### Consignes de travail
(a) Répondez aux questions suivantes d'après le texte sur les fibres textiles.
(i) Il y a combien d'années l'homo sapiens se protégeait-il déjà des intempéries avec des peaux d'animaux ?
(ii) Quelle est la première fibre textile du monde ?
(iii) Quelle part des fibres chimiques le polyester représente-t-il ?
(b) Recopiez fidèlement le passage du texte sur les fibres textiles qui va de « Ce n'est un » jusqu'à « signe de distinction. ».

Les fibres textiles

  • Par Contributeur 172061
  • Publié le 05 mai 2017, mis à jour le 13 juin 2023

Scène de la vie ordinaire dans une résidence pavillonnaire : des véhicules de la gendarmerie sont stationnés devant une maison, une rubalise jaune délimite un périmètre où seuls les techniciens en identification criminelle (les TIC) évoluent à la recherche de tout indice permettant d'élucider le crime qui vient d'être commis... Le public est maintenant familiarisé avec les missions du TIC sur une scène d'infraction : recherche d'empreintes digitales, ADN, morpho-analyse des traces de sang... Mais l'est-il autant avec les fibres textiles ? Parce que c'est précisément ce que fait le TIC maintenant : retrouver des fibres textiles provenant des vêtements de l'auteur !

 

Un peu d'histoire

Ce n'est un secret pour personne : les vêtements font partie de notre quotidien. De tout temps, l'homme s'habille : il y a 300 000 ans, l'homo sapiens, déjà, se protégeait des intempéries (le froid, la pluie, la neige), mais aussi du soleil (empêchant les brûlures) en revêtant des peaux d'animaux : le vêtement avait alors une fonction de barrière protectrice. Puis au fil du temps, les vêtements ont été améliorés, jusqu'à devenir porteurs de codes sociaux : les marques commerciales l'ont bien compris auprès de nos jeunes adolescents, où la mode vestimentaire est un moyen de s'affirmer et un signe de distinction.

 

Qu'est-ce qu'une fibre textile ?

Les vêtements, ou d'une façon générale les articles textiles (comme les draps, couvertures, tapis…), sont composés de fibres textiles assemblées entre elles selon différents procédés (tissage, tricotage). Mais qu'est-ce qu'une fibre textile ? Le Larousse la définit comme un élément allongé constitutif d'un fil. Les fibres textiles peuvent être classées en deux catégories : les fibres naturelles et les fibres fabriquées (ou chimiques).

Parmi les fibres naturelles, nous retrouvons les fibres végétales (comme le coton, le lin ou le chanvre), les fibres d'origine animale (comme la laine obtenue par la tonte des moutons ou le mohair à partir de la toison de la chèvre angora) et les fibres minérales (fibres d'amiante). Le coton est la première fibre textile du monde ; de 2010 à 2012, la production mondiale de coton s'élevait à 27,3 millions de tonnes.
 

Vues de fibres de coton, chanvre et laine au microscope

 

Les fibres fabriquées (ou chimiques) peuvent être divisées en deux sous-classes : les fibres artificielles obtenues par le traitement chimique de matières naturelles (comme les caséines de lait ou la cellulose de certains végétaux : écorce de pin, bambou, …), et les fibres synthétiques résultant de réactions chimiques complexes conduisant à la polymérisation de motifs élémentaires souvent dérivés du pétrole (comme le polyester, le polyamide ou l'acrylique). Le polyester représente 70% des fibres chimiques.

### Données fournies
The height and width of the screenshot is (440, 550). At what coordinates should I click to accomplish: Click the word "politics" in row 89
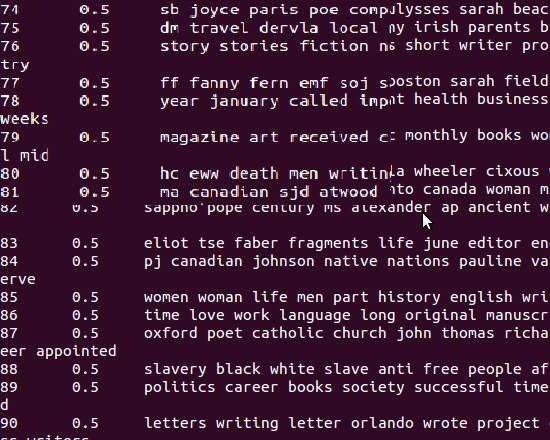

### Corrigé
(a)
(i) Il y a 300 000 ans.
(ii) Le coton.
(iii) 70 %.

(b)
Ce n'est un secret pour personne : les vêtements font partie de notre quotidien. De tout temps, l'homme s'habille : il y a 300 000 ans, l'homo sapiens, déjà, se protégeait des intempéries (le froid, la pluie, la neige), mais aussi du soleil (empêchant les brûlures) en revêtant des peaux d'animaux : le vêtement avait alors une fonction de barrière protectrice. Puis au fil du temps, les vêtements ont été améliorés, jusqu'à devenir porteurs de codes sociaux : les marques commerciales l'ont bien compris auprès de nos jeunes adolescents, où la mode vestimentaire est un moyen de s'affirmer et un signe de distinction.